After the 700 year reconquista of the Iberian peninsula from the Moors, modern Spain became a more or less homogenous nation state. In 1492 Ferdinand defeated the last Muslim rulers of Granada and demanded the conversion or departure of all Jewish and Muslim Iberian settlers to Christianity. Those who did not convert were forcibly removed to North Africa, Italy and the then Ottoman Empire. Spain went on to conquer much of the new world and would, up until the 1970s, remain a nation of emigration, with a relatively high fertility rate—about 3.0 per woman in the 60’s and 70’s—that kept its population growing and spreading abroad.

In 1975 Franco, Spain’s dictator of 40 years, died, and in 1977 Spain underwent a transition to democracy. Spanish society and economy were liberalized and the fertility rate of Spaniards began to take a steep dive that would not bottom out until 1997 when it hit 1.15 per woman, the second lowest world-wide at the time and almost half the necessary rate for population stability (2.1). In 1975, foreigners had made up less than one half a percent of the population and still, by 1997, there were only about 600,000 of a total population of 40 million, or 1.5% of the population. At the same time, Spain was undergoing an economic boom and would soon face a shortage of workers and population decline. Spain then began abruptly to pursue an open borders policy begun under the People’s Party, then headed by President Aznar who invited thousands of Ecuadorian workers to work in construction and Moroccans to work in farming. By the year 2000 foreigners grew to 2.28% of the population and numbered less just under 1 million—a significant increase but still much lower than European countries such as France, Germany and Britain. Illegal immigration also began to increase.

The open borders policy would continue, accelerating, along with the property boom, when president Zapatero of the Socialist Worker’s Party was elected in 2004. By the year 2005, the number of foreigners living in Spain had surged to 3.7 million, or 8.5% of the total population. The number of foreigners then leaped to a further 5.7 million in 2010, or 12.2% of the total population, a 500% increase over 10 years. The total population of Spain nearly reached 47 million in 2011, but the number of foreigners showed no significant increase from the following year due to the deepening economic crisis. Without immigration, Spain’s population would have likely gone into decline in the mid 2000s.
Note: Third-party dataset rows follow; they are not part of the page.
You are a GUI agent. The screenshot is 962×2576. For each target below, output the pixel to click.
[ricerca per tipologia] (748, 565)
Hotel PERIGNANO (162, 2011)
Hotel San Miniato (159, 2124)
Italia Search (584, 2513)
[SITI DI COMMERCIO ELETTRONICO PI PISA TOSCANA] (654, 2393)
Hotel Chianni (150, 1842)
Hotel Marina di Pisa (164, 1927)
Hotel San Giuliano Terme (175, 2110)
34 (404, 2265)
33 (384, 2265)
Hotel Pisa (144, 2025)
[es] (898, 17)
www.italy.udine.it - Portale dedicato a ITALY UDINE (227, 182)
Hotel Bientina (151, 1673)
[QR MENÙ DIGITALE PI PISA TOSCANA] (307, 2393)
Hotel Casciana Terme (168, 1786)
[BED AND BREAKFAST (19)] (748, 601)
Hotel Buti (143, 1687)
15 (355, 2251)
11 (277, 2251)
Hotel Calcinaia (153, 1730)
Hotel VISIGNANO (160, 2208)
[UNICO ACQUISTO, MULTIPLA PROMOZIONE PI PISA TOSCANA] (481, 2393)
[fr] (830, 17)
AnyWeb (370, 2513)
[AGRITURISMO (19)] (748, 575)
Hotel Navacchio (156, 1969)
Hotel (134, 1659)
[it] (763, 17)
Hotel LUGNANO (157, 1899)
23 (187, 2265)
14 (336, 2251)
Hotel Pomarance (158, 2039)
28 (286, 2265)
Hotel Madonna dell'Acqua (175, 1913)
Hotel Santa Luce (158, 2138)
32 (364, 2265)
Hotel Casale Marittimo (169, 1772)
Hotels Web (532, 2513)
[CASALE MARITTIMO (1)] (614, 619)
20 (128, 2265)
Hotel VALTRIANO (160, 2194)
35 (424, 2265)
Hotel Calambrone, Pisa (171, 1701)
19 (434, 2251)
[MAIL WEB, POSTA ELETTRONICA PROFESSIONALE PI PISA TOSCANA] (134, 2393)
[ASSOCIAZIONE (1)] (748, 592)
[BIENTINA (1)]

Although 12.2% of the population is now made of foreign residents, the total number of non-ethnic Spaniards is estimated to be much higher. Children born in Spain are naturalized as Spanish citizens and non-Spaniards tend to have higher fertility rates; additionally a large number of residents have been naturalized. It’s probable that approximately 8 million Spaniards are foreign resident or foreign-descended, making up 17% of the total population. The largest groups are Romanians, Moroccans, British and Ecuadorians. The majority of the others come from a diverse medley of South American, European and African countries.

Lately, some South Americans and Eastern Europeans have understandably returned home, given that the estimated unemployment rate of foreign residents is now 30%. Spain also embarked on a program of paying some foreigners to leave and not return for three years to help ameliorate their chronic unemployment. And some Spaniards, especially the young, educated and unemployed, are beginning to move abroad in search of opportunity.

Despite the fact that Spain’s immigrant population has leaped from being one of the smallest in Europe to one of the largest, ethnic tensions and xenophobia remain low compared to other European countries and, though they certainly exist, most Spaniards are relaxed and positive about immigration. In a recent poll, 91% of Spaniards under 30 had an overall positive view of immigration and 69% said they had one close friend who was an immigrant. Crime, however, has increased, but less so than in other European countries of mass migration.

Since the beginnings of mass immigration to Spain, the fertility rate has risen from the dismal 1.15 per woman of 1997 to 1.47 in 2011 and the population has continued to grow steadily. At the same time Spain has transformed quite rapidly, especially in the last 10 years, from a strongly Catholic, mostly homogeneous nation to a secular, largely non-religious, multicultural nation. As of yet, there has been no rising anti-immigrant backlash or nativist political parties like those which are growing fast in Northern Europe.